When setting up small businesses, many entrepreneurs and business owners immediately look to register new companies and complex corporate structures to facilitate the business. This desire stems from the understanding that setting up a company as a separate legal entity assists in protecting the business owners and protects a business’s owners’ personal assets. This is true, but it is a misnomer that all business owners should be setting up companies to run their business. This is because many of the perceived advantages are not as strong as many people believe, and the company structure is much more heavily regulated and costly which could offset any of these perceived advantages.
The first misleading element of corporations are that they are separate legal entities which are completely distinct from the individuals who operate them. Whilst the legal construction of the ‘corporate veil’ is present in the creation of a company, there are many mechanisms which are now available which offset this notion. Notably, the Corporations Act is now regulated in such a way that directors, the individuals who operate the company, have a number of significant obligations, which are highly regulated, and for which breaches carries serious, personal penalty.
It is also commonplace for directors to be required to provide ‘personal guarantees’ for the company when entering into any type of contract. From the photocopier lease to the company credit card to a mortgage, guarantees are a requirement, completely undermining the benefits that the distinct corporate structure provides.
In addition, other important federal legislation attaches personal liability to directors of companies for breaches, such as ‘accessorial liability’ in the Fair Work Act and directors’ penalties in Workplace Health and Safety laws.
It is also misleading that corporations enjoy taxation advantages, because whilst they enjoy lower income tax rates, they do not enjoy the same tax treatment as individuals in areas such as CGT and land tax.

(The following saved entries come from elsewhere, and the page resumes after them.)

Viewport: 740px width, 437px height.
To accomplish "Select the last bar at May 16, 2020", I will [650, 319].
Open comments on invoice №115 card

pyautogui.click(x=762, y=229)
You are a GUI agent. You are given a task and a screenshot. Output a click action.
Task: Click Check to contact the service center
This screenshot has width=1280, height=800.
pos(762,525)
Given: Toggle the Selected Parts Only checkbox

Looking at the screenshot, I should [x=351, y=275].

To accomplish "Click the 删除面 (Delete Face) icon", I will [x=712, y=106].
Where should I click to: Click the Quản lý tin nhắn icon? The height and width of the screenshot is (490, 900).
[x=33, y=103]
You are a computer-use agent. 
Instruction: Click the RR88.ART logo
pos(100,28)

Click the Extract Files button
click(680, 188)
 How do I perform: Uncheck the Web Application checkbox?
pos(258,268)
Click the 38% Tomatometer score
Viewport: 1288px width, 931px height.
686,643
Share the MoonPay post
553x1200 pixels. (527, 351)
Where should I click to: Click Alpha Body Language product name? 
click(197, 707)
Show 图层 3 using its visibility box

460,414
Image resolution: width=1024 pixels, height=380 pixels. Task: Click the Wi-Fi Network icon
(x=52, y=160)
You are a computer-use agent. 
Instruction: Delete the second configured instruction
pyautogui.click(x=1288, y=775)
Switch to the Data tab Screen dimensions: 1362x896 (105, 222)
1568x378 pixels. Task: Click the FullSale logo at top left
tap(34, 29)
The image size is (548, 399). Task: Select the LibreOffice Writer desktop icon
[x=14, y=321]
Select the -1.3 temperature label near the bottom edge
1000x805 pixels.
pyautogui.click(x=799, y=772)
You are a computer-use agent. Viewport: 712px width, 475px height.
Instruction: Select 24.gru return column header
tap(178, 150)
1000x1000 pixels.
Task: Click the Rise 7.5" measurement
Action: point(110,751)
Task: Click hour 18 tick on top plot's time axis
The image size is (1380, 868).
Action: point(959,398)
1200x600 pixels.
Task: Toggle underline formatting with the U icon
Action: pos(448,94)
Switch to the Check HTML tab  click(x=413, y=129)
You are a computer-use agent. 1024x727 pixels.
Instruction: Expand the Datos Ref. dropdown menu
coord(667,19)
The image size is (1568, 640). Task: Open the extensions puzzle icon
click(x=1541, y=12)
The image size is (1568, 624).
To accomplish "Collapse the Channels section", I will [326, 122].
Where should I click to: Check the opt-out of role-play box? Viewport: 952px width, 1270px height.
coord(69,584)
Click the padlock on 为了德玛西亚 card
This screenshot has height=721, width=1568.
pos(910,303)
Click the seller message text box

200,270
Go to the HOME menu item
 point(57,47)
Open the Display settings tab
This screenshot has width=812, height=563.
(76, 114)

Finally, the Corporations Act also provides liquidators with enormous and extensive powers to investigate the affairs of companies that are being wound up or suspected of trading whilst insolvent. In many cases, a business owner may not even be aware or realise when they commit breaches of the Act which can be further penalised in a business owners’ personal capacity.
When a business owner weighs up the cost of registering a business and paying the relevant fees each year to operate their business, they should be weighing up those costs, along with the above issues against the perceived benefits of the corporate structure to determine which structure is of most benefit.
For example, a business owner may opt to operate as a sole trader, or in partnership with another. As mentioned above the distinction between companies and individually run businesses in terms of their liability and exposure is not as removed as one might perceive, and individually run business can operate at a significantly lower cost, and with significantly less regulation and obligation. It should be noted that an individual who trades solely and who carries the risk of the business’s profitability themselves may then put themselves at the risk of bankruptcy and the pursuits of a trustee appointed in bankruptcy who would play a similar role of a liquidator. Although, the liquidator’s powers under the Corporations Act are more expansive than a trustee in bankruptcy.
This is not to say that the company structure is now irrelevant. In many cases, the business, its goals and the owner’s situation will dictate that a company is still preferable. However, a business owner should always consider the other alternatives rather than taking the company set-up as a fait accompli, and if they do set up a company, understand the requirements, obligations and the exposure for their financial situation at the time. When setting up these structures, it will always be preferable to obtain both accounting and legal advice to determine the best structure for you.